Le deuxième type de comportement est naturel si l’on croit que le commerce international est un jeu à somme nulle où le gagnant est celui qui réussit à imposer aux autres ses conditions. Depuis le début de son mandat, Donald Trump se situe résolument dans cette deuxième stratégie. Tenant parole sur ses engagements de candidat, il a utilisé à plein (et détourné) un certain nombre de dispositions de la loi américaine (sections 301 et 232) pour menacer et tenter de faire plier ses partenaires commerciaux. Après avoir réussi à « renégocier » les traités comme l’ALENA et l’accord avec la Corée du Sud en mettant le pistolet sur la tempe de ses partenaires, il entend bientôt faire céder la Chine avant de s’attaquer à l’Europe et en particulier aux automobiles allemandes. 

Les annonces de droit de douanes du 3 octobre dernier sont d’un ressort très différent

L’OMC venait en effet d’autoriser les États-Unis à sanctionner l’Union européenne, en réponse aux subventions illégales reçues par Airbus. C’est une dispute typique du premier type : l’OMC est saisie de cette affaire de subventions cachées dans le secteur aéronautique depuis une quinzaine d’année, et le volet Boeing de l’affaire devrait se clore l’année prochaine (et sans doute permettre à l’Union européenne de lever ses propres sanctions). Au-delà du fond de cette affaire, le plus important, et la bonne nouvelle, est le retour de la légitimité de ce mode de règlement des disputes. Le message est très clair : même l’Amérique de Trump peut avoir raison contre l’Europe, et il existe une instance pour régler le différend qui fonctionne et dont la décision s’impose. La non-réaction de l’UE sur les sanctions américaines est sans doute une bonne manière de remettre en selle ce mode de résolution des conflits commerciaux et d’éviter la destruction complète du système multilatéral. Ce système ne sortira cependant pas indemne de la mandature Trump.
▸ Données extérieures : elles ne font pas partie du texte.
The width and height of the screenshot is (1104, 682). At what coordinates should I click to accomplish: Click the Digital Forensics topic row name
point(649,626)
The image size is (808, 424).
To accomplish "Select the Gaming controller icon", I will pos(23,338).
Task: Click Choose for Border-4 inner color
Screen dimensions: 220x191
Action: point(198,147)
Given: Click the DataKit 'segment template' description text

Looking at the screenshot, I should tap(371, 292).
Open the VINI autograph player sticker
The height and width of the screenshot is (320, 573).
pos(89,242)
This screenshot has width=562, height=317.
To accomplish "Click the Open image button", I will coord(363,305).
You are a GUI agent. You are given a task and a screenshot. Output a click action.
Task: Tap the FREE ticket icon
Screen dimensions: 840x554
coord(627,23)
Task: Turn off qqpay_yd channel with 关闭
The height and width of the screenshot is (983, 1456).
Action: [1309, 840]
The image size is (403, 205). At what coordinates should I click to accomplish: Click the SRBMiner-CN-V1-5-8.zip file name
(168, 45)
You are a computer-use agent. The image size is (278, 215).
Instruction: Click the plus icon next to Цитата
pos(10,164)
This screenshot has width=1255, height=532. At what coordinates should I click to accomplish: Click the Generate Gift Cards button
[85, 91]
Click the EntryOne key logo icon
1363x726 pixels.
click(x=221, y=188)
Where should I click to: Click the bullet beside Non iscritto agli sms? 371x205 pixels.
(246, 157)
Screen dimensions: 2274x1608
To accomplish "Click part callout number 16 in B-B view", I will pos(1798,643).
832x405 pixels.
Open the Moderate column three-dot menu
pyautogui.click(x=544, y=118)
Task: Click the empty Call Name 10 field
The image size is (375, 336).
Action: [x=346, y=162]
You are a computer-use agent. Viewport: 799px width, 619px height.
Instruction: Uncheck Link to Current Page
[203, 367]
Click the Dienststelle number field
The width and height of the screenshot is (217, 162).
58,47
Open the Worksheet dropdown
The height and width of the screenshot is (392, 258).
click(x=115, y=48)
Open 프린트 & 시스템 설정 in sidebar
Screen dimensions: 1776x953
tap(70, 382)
Les institutions de type coopératives comme l’OMC favorisent le développement du commerce en limitant les barrières aux échanges mais aussi (et peut-être surtout) en levant l’incertitude de comportements arbitraires futurs des pays membres[1].  Donald Trump a montré au monde que, sur le plan commercial comme sur d’autres, le cadre multilatéral ne fournissait pas une assurance absolue contre les comportements erratiques.